Ferrari, a nano-scientist whose term as head of the ERC was meant to last four years, told the FT that his problems began in March “as it became evident that the pandemic would be a tragedy of possibly unprecedented proportions.”

He wanted to establish an ERC programme to respond to the pandemic, deploying resources to help the “very best scientists in the world” work on “new drugs, new vaccines, new diagnostic tools, new behavioural dynamic approaches based on science, to replace the oft-improvised intuitions of political leaders.”

Read more: Wellcome Trust calls on businesses to donate $8bn for COVID-19 research

However, his ambitious plans were not welcomed, he said, noting that: “The ERC Scientific Council, its governing body, unanimously rejected the idea,” arguing that as an institution it is only allowed to fund bottom-up research proposals by scientists, rather than programmes “with objectives set by EU leaders.”
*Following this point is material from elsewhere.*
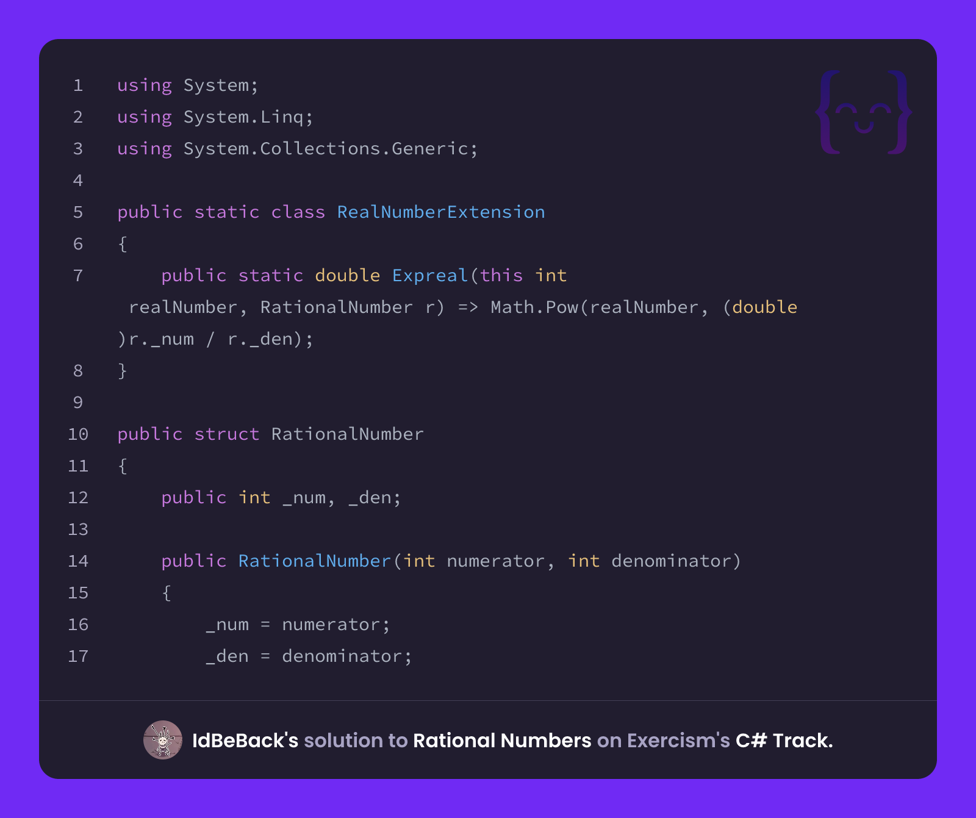Click the _den = denominator assignment line
The height and width of the screenshot is (818, 976).
click(309, 656)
“I argued that this was not the time for scientific governance to worry excessively about the subtleties of the distinctions between bottom-up versus top-down research,” Ferrari said.

The Italian-American scientist said European Commission president Ursula von der Leyen invited him to share his thoughts on how to tackle the pandemic, saying “the very fact that I worked directly with her created an internal political thunderstorm. The proposal was passed on to different layers of European Commission administration, where I believe it disintegrated upon impact.”

The European Commission noted on Wednesday 8 April that there were 50 ERC projects currently underway. “The European Union has the most comprehensive package of measures combating the coronavirus and it is deploying different instruments in order to have the biggest impact for solving the crisis,” the Commission said.